Prison warders told to can 'hurtful' language

Psycho lags now suffering 'mental health issues'

Scottish prison warders have been ordered to can "hurtful" language which might offend the delicate sensibilities of Caledonian lags, the Times reports.

Among the vocab for the off, as outlined in Plain Talking: What We Say Can Hurt People issued by the Scottish Prison Service and Capability Scotland, are “daftie”, "nutter" and “psycho” - to be replaced with a “person with mental health issues” or a “person with a learning difficulty”.

Capability Scotland's Elspeth Molony explained: “The word ‘daftie’ is used as a derogatory term. It implies there is something bad about them. An impairment need not be a negative thing. Many people wouldn’t have it any other way. It’s who they are.”

Other descriptions which similarly “reinforce negative attitudes” are “dumb” (in future “without speech”) and "handicapped", the latter axed because it derives from “cap in hand” which apparently infers disabled people are beggars.

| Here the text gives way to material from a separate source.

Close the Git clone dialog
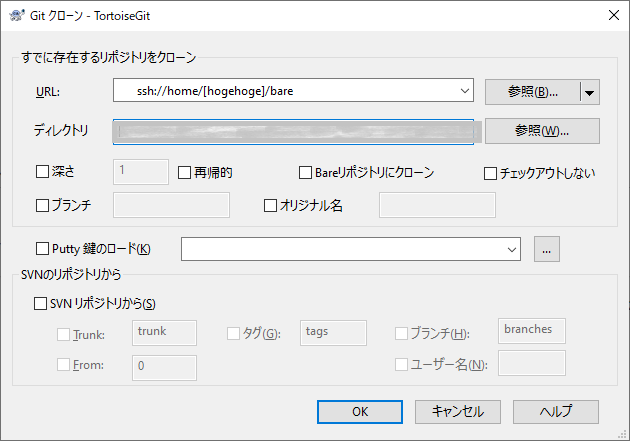This screenshot has height=443, width=634. click(611, 15)
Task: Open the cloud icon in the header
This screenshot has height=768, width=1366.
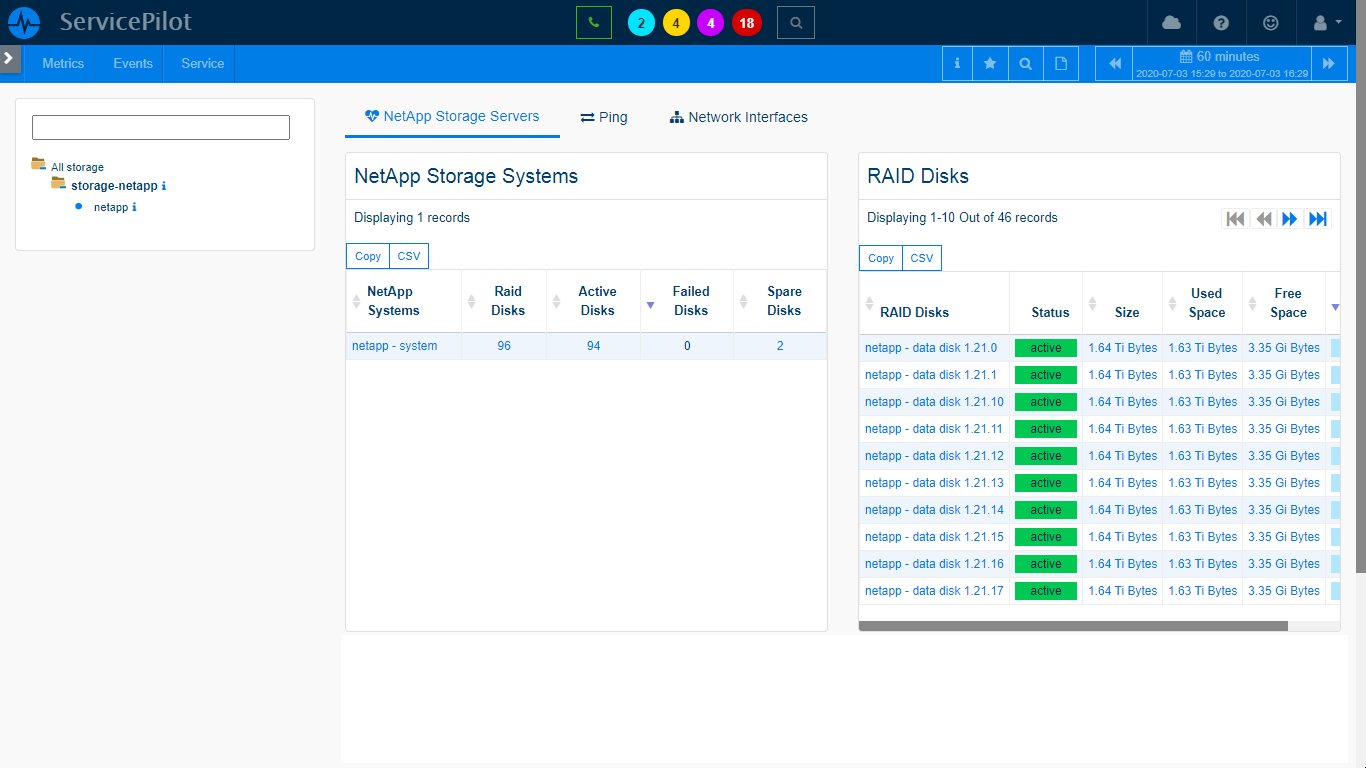Action: (x=1171, y=22)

And just to make absolutely sure no one gets upset, the guide tells staff not to say a prisoner “suffers from”, is “afflicted with” or is a “victim of” disabilities, clarifying that “impairments are part of who people with disabilities are”.

Warders who fail to observe the list of proscribed words face disciplinary action, the Times notes, while "prisoners who use the terms with fellow inmates could have privileges cut".

Unsurprisingly, the move has caused a certain amount of derision. Tory justice spokesman Bill Aitken weighed in with: “I can almost hear the laughter around Barlinnie and Saughton as the prisoners look askance at these instructions.”

A spokesman for the Campaign Against Political Correctness protested: “Daftie is not the worst thing to call someone, and there is so much of this going on it is difficult to keep up with the latest PC phrases. If someone is belittling a prisoner, it would be the behaviour rather than the words that would be the main problem.”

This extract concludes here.